Collected data

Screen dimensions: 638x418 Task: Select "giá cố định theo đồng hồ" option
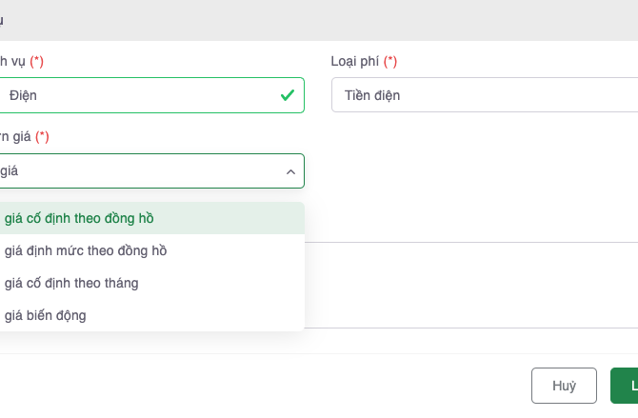79,218
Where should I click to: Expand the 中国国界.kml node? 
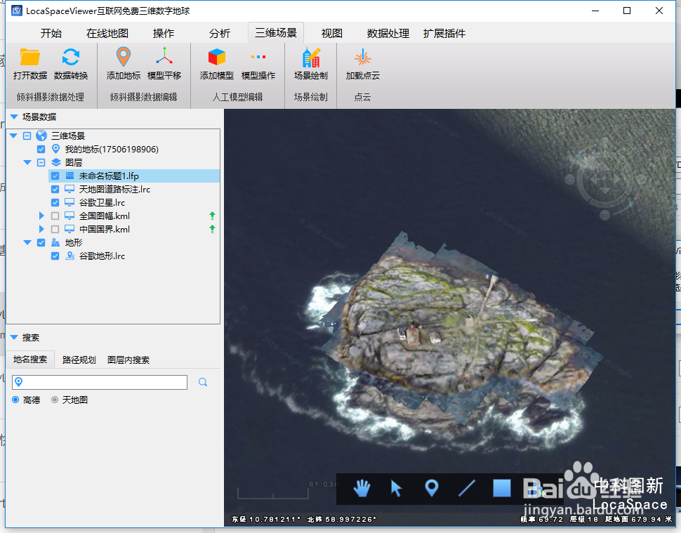pyautogui.click(x=41, y=229)
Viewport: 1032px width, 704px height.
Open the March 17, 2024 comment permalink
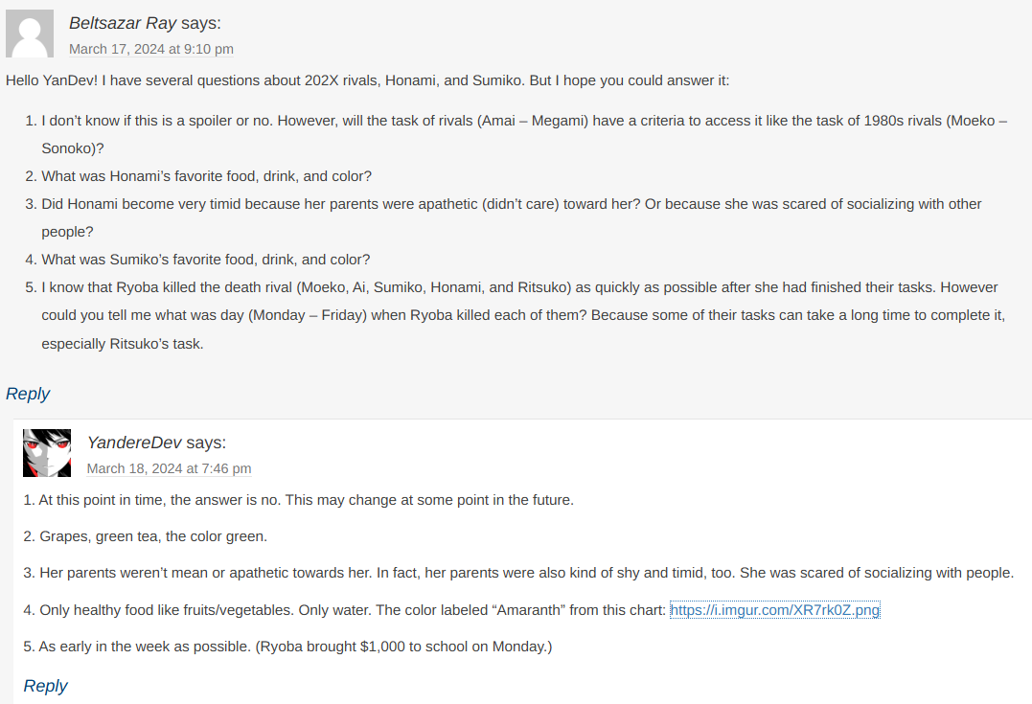pyautogui.click(x=151, y=49)
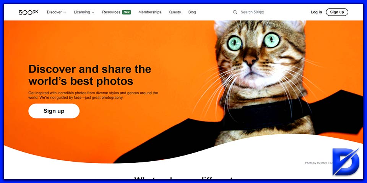The image size is (367, 183).
Task: Click the hero description paragraph text
Action: (x=93, y=95)
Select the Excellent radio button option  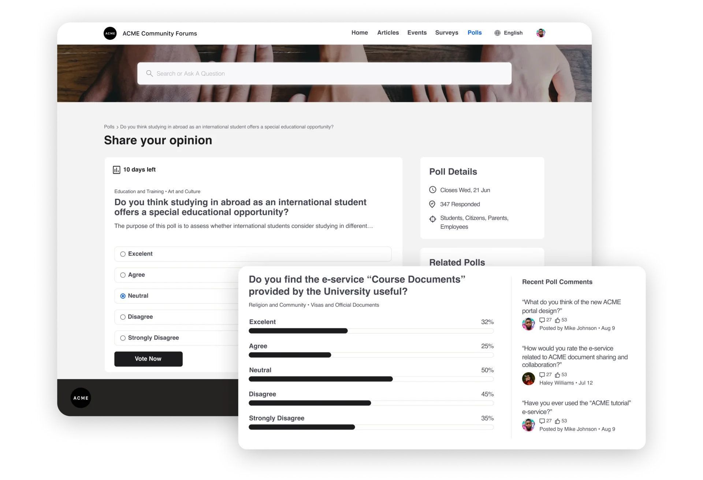point(123,253)
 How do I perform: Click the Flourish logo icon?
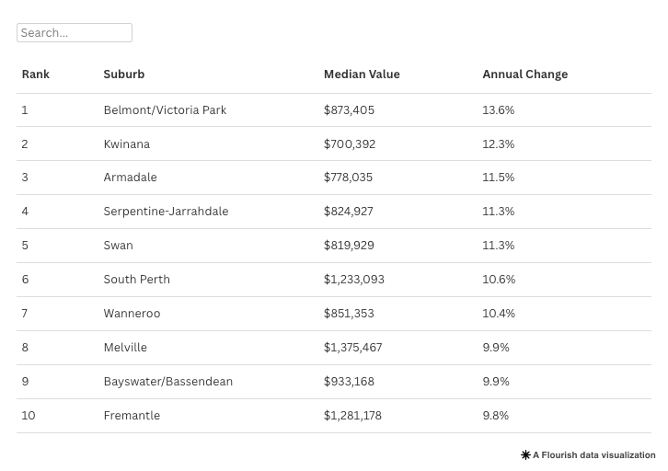525,455
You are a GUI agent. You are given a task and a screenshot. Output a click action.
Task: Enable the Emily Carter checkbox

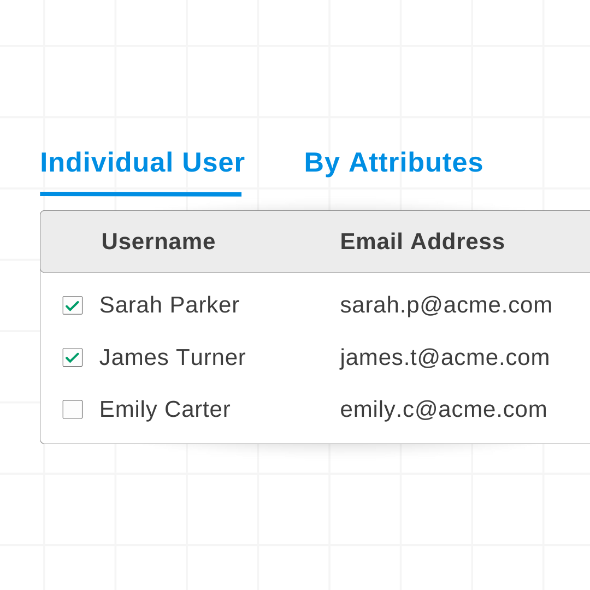(72, 409)
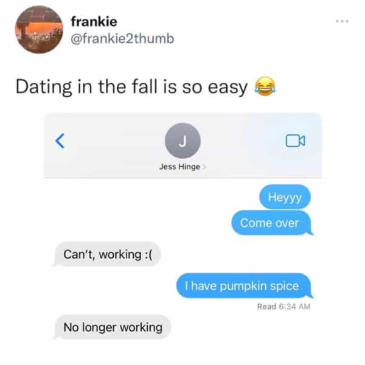Image resolution: width=365 pixels, height=365 pixels.
Task: Select the Can't, working :( reply bubble
Action: (107, 254)
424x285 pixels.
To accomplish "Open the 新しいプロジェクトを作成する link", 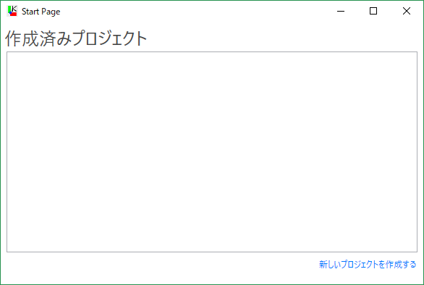I will [368, 264].
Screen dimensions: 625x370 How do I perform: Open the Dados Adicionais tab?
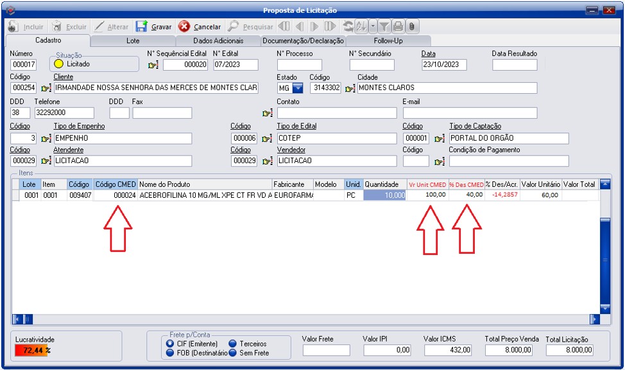point(218,40)
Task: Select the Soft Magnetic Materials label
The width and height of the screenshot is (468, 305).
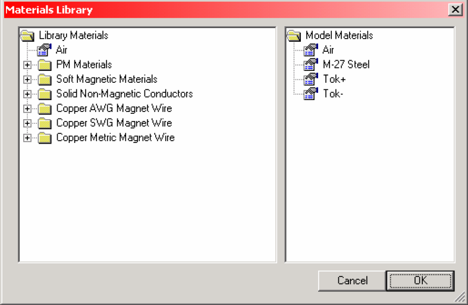Action: point(107,79)
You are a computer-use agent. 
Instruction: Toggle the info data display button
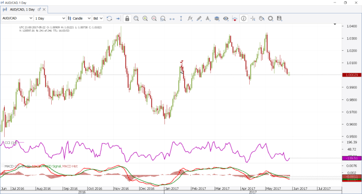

§ Description of the task: Starting at the line that contains "Task: Select the Soft", restate every line through the end of the records exactly as written, but leave the pictures out.

§ Exercise answer:
Task: Select the Soft Magnetic Materials label
The width and height of the screenshot is (468, 305).
Action: point(107,79)
You are a computer-use agent. 
Instruction: Toggle the info data display button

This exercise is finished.